SORONG- Pemerintah Provinsi Papua Barat Daya kembali gagal mencatat sejarah meraih opini tertinggi dari Badan Pemeriksa Keuangan Republik Indonesia (BPK RI). Dalam rapat paripurna yang digelar di Aimas Convention Center, Senin (28/07/25), BPK secara tegas menyampaikan opini Wajar Dengan Pengecualian (WDP) atas Laporan Keuangan Pemerintah Daerah (LKPD) tahun anggaran 2024.
Opini WDP bukan sekadar catatan teknis akuntansi. Ia adalah cermin dari buruknya pengelolaan keuangan, lemahnya akuntabilitas, dan dugaan ketidaktertiban birokrasi. Ini bahkan terkesan menjadi pola dimana pemerintah provinsi baru ini gagal menuntaskan kewajiban administratifnya secara transparan dan bertanggung jawab.
Dalam dokumen hasil pemeriksaan yang dibacakan oleh auditor utama BPK, terungkap sejumlah persoalan fundamental yang menjadi dasar penilaian. Di antaranya adalah kelemahan dalam sistem pengendalian intern, ketidakpatuhan terhadap peraturan perundang-undangan, hingga pengelolaan aset dan belanja daerah yang tidak tertib.
Tentunya Opini WDP bukan pujian melainkan sebagai peringatan keras ditengah geliat pembangunan yang saat ini sedang gencar di Kabupaten Sorong.
Beberapa masalah mencolok yang disebut dalam laporan BPK antara lain:
• Penatausahaan aset tetap yang tidak akurat dan tidak dapat diverifikasi sepenuhnya; pengeluaran yang melebihi ketentuan dan sisa dana hibah yakni senilai Rp9,4 miliar.
•Temuan atas belanja barang dan jasa yang tidak disertai bukti pertanggungjawaban yang memadai senilai 6,32 milliar
•Indikasi pembengkakan anggaran sebesar Rp4,56 miliar. Bahkan, nilai barang dan jasanya sebesar Rp4,99 miliar diragukan kewajarannya .

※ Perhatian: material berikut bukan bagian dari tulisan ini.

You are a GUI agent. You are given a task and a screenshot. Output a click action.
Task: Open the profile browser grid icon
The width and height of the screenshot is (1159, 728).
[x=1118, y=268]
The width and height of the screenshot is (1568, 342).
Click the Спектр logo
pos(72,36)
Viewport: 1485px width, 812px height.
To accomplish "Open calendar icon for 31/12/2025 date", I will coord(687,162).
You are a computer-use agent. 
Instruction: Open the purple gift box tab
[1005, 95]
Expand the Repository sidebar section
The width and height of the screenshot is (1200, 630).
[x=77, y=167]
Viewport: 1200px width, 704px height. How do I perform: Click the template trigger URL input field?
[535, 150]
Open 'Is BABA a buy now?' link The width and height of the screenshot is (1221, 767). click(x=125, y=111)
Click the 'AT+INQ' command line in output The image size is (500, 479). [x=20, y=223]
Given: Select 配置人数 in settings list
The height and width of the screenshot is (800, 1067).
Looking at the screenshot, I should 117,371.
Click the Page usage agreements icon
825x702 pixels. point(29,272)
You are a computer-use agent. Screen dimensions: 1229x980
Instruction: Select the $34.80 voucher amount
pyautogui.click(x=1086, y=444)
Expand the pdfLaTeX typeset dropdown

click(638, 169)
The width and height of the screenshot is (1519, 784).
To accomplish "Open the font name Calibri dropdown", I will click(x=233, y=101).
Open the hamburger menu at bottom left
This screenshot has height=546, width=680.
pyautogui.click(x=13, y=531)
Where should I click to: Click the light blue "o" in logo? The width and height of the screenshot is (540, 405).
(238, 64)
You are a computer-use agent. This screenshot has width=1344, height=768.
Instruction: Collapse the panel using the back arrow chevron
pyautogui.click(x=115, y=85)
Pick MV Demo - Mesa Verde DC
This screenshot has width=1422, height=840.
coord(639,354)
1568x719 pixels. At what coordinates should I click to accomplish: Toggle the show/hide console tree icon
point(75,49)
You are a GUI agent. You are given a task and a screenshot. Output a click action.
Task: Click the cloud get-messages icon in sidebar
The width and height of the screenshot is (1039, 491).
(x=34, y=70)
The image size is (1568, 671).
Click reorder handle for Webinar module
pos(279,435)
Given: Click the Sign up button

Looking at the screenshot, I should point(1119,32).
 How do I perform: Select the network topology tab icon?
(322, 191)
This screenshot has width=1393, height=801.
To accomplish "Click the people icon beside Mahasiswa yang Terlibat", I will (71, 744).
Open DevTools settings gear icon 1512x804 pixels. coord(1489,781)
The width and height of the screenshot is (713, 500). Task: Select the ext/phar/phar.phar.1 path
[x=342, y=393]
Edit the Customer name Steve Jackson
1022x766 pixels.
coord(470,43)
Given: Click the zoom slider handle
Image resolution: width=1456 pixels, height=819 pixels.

Dengan opini WDP ini, Pemerintah Provinsi Papua Barat Daya secara tersirat dinilai belum mampu menyajikan laporan keuangan yang mencerminkan kondisi sebenarnya. Ini menjadi ironi di tengah geliat pencitraan pembangunan dan belanja daerah yang bombastis.
Di sisi lain, Dewan Perwakilan Rakyat (DPR) Provinsi Papua Barat Daya belum menunjukkan sikap kritis yang sepadan. Paripurna yang seharusnya menjadi ajang evaluasi justru lebih mirip seremoni pengesahan tahunan, tanpa perdebatan substansial.
Situasi ini mengukuhkan satu hal: akuntabilitas fiskal masih menjadi pekerjaan rumah besar di tanah Papua Barat Daya. Jika pola ini terus berulang, bukan tidak mungkin opini WDP akan menjadi status permanen dan rakyatlah yang akhirnya menanggung akibat dari laporan keuangan yang “wajar, tapi dengan begitu banyak pengecualian”.